→ Text
Approach: Profiled the test suite, identified bottlenecks (browser setup overhead, sequential execution, flaky retries), and designed a parallelization strategy with test tiering.
Implementation: Implemented 4-way sharding, shared browser contexts within test groups, created a 50-test smoke suite for PRs (6-minute SLA), quarantined and fixed 23 flaky tests.
Results: Full regression: 4h to 35 min. Smoke suite: 6 min. Build compliance: 34% to 97%. Zero production incidents from untested merges in the following two quarters.
Lessons: The bottleneck was not the number of tests but the infrastructure around them. Investing in test infrastructure (Chapter 16) has higher ROI than writing more tests.
Demo-Ready Test Frameworks
When an interviewer says "Walk me through a project," you need a framework that is ready to demonstrate live. This means:
Pre-Interview Checklist
- The project runs on your laptop right now (verify the night before)
- All dependencies are installed and up to date
- The CI pipeline shows a recent green build
- You can run the full suite in under 5 minutes
- You can run a single test in under 30 seconds
- You have a failing test ready to demonstrate debugging
- The test report generates correctly and looks professional
- You know the project structure well enough to navigate it without hesitation
What to Demonstrate
- Run a single test: Show the test executing, the browser interaction (if UI), and the assertion output
- Show a test failure: Deliberately break something and show how the framework reports the failure -- screenshots, error messages, trace files
- Navigate the Page Object: Show how the page objects map to the application and how they are reused across tests
- Show the CI pipeline: Open GitHub Actions and walk through a recent build -- stages, timing, artifacts
- Show the test report: Open the HTML report and demonstrate how someone would triage a failure
Personal Website and Blog
A personal website is not required, but it amplifies your portfolio significantly. It gives you a platform to demonstrate writing skills (Chapter 24), share technical knowledge, and show that you think about QA beyond your day job.
What to Include on a QA Portfolio Site
| Section | Content |
|---|---|
| About | 2-3 sentences about who you are and what you specialize in |
| Projects | Links to your GitHub repositories with brief descriptions |
| Case Studies | 2-3 written case studies from past work (anonymized) |
| Blog Posts | Technical articles about testing approaches, tool evaluations, or lessons learned |
| Talks/Presentations | Slides or recordings from meetups, conferences, or internal presentations |
| Resume | PDF download with a link |
Blog Post Ideas for QA Engineers
- "How I reduced our test suite runtime by 80%"

→ Dataset rows
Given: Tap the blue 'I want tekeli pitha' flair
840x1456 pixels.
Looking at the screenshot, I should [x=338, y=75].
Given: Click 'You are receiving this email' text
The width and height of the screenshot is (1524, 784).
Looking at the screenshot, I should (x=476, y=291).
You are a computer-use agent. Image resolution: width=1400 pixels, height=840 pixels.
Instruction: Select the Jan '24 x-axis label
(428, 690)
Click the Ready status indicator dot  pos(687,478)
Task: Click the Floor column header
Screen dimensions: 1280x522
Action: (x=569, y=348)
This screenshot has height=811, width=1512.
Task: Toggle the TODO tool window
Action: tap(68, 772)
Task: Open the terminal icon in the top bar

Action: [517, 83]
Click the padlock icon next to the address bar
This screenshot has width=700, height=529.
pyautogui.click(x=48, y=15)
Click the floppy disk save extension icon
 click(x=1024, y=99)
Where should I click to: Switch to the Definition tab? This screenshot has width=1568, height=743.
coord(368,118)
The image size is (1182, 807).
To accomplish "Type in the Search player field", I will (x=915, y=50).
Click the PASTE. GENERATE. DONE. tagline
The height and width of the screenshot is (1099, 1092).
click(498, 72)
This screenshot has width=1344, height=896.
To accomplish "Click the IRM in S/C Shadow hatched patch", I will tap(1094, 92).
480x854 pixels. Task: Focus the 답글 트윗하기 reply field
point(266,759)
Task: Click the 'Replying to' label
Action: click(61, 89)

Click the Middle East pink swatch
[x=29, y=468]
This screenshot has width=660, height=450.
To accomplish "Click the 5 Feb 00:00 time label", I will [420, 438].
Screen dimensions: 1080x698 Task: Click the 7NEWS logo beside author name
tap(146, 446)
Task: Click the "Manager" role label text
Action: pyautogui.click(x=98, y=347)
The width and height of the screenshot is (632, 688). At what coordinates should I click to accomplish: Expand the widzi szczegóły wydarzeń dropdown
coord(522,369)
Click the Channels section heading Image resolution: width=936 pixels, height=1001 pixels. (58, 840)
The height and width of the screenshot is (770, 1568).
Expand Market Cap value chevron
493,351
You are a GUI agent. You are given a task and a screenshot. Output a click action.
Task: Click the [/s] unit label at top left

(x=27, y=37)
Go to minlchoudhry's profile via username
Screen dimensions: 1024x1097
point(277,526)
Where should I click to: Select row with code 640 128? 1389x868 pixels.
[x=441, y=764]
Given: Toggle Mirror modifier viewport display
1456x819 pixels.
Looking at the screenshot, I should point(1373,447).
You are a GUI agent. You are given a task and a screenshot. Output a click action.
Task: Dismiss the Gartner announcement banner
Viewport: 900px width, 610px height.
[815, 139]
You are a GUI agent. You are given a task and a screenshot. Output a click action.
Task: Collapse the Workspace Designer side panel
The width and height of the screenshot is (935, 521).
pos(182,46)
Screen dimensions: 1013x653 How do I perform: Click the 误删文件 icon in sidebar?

→ What you should do
Transcribe the part of the text starting with "Approach: Profiled the" and going on through "23 flaky tests.". The material isn't needed for anything here.

→ Written reply
Approach: Profiled the test suite, identified bottlenecks (browser setup overhead, sequential execution, flaky retries), and designed a parallelization strategy with test tiering.
Implementation: Implemented 4-way sharding, shared browser contexts within test groups, created a 50-test smoke suite for PRs (6-minute SLA), quarantined and fixed 23 flaky tests.